97 per cent of jailed jihadists are free to mingle with vulnerable inmates in UK prisons

SOME 97 per cent of jailed jihadists are free to mingle with vulnerable inmates in UK prisons.

Just five of nearly 200 doing time for the terror-related crimes are held in isolation to stop radicalisation.

And only one of three specialist units set up is operating, at HMP Frankland in Durham.

Others at HMP Full Sutton, Yorks, and HMP Woodhill, Bucks, have been quietly shut.

Two of those in Frankland isolation are Lee Rigby’s killer Michael Adebolajo and HMP Whitemoor attacker Brusthom Ziamani.

Insiders are concerned mixing poses “a real and serious threat”.

An independent report on Frankland reveals “patterns of behaviour seem to have become entrenched, with concerted non-cooperation with the regime offered”.
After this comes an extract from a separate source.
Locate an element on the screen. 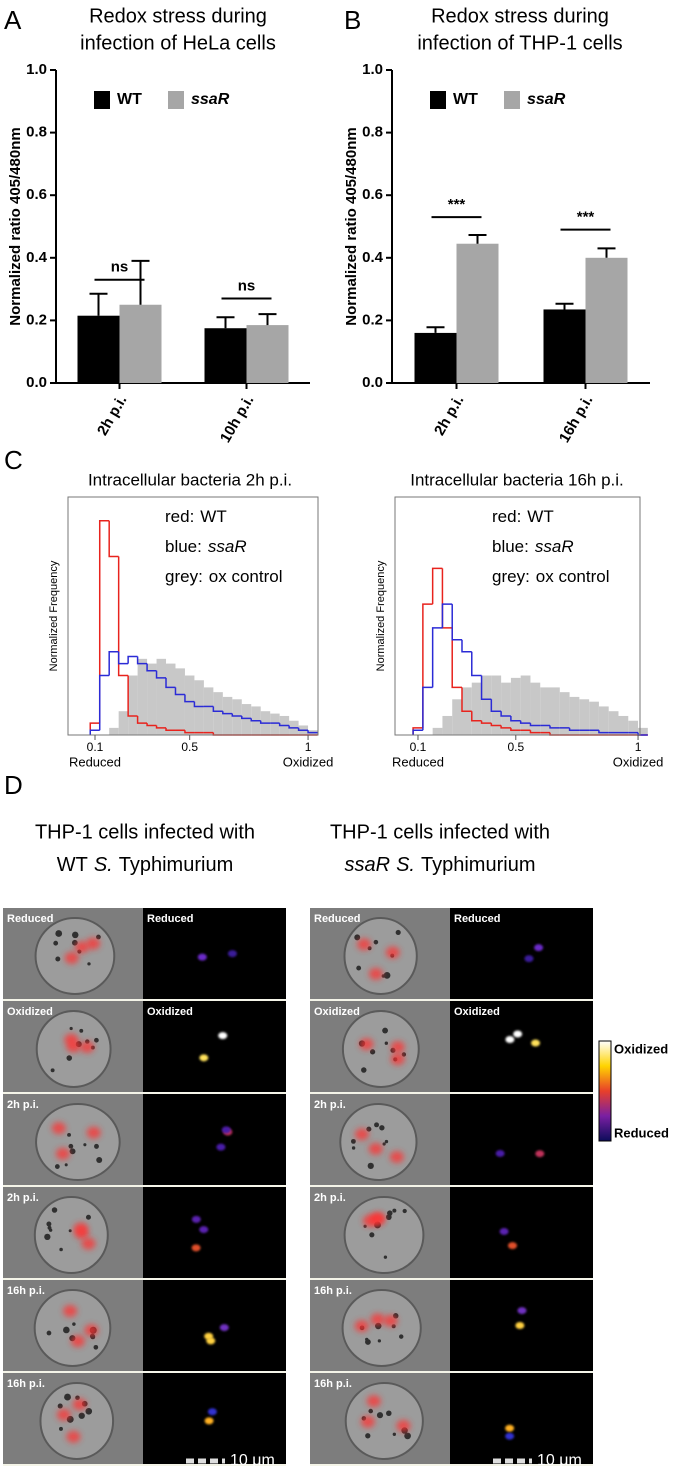  image-label: Reduced is located at coordinates (170, 919).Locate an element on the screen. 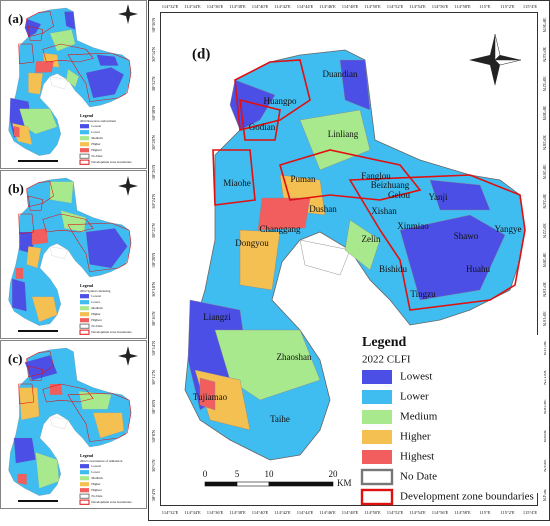 This screenshot has width=550, height=526. scale-label: 10 is located at coordinates (270, 474).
De-radicalisation expert Hanif Qadir said: “Most notorious terrorists have been in general population prisons.

“That’s why we have normal criminals ending up being radicalised.”

But a source said putting radical prisoners into separation units can be fraught with legal issues.




And the Ministry of Justice insisted that most extremist prisoners can be managed in the mainstream prison population.

The revelations come after it emerged Libyan refugee Khairi Saadallah, 26 — sentenced to life for a hate-fuelled terror stabbing spree last June — had been “keen to associate with” Abu Izzadeen.

Terror fiend Izzadeen, jailed for extremist fund-raising, has links to Anjem Choudary’s banned al-Muhajiroun extremist network.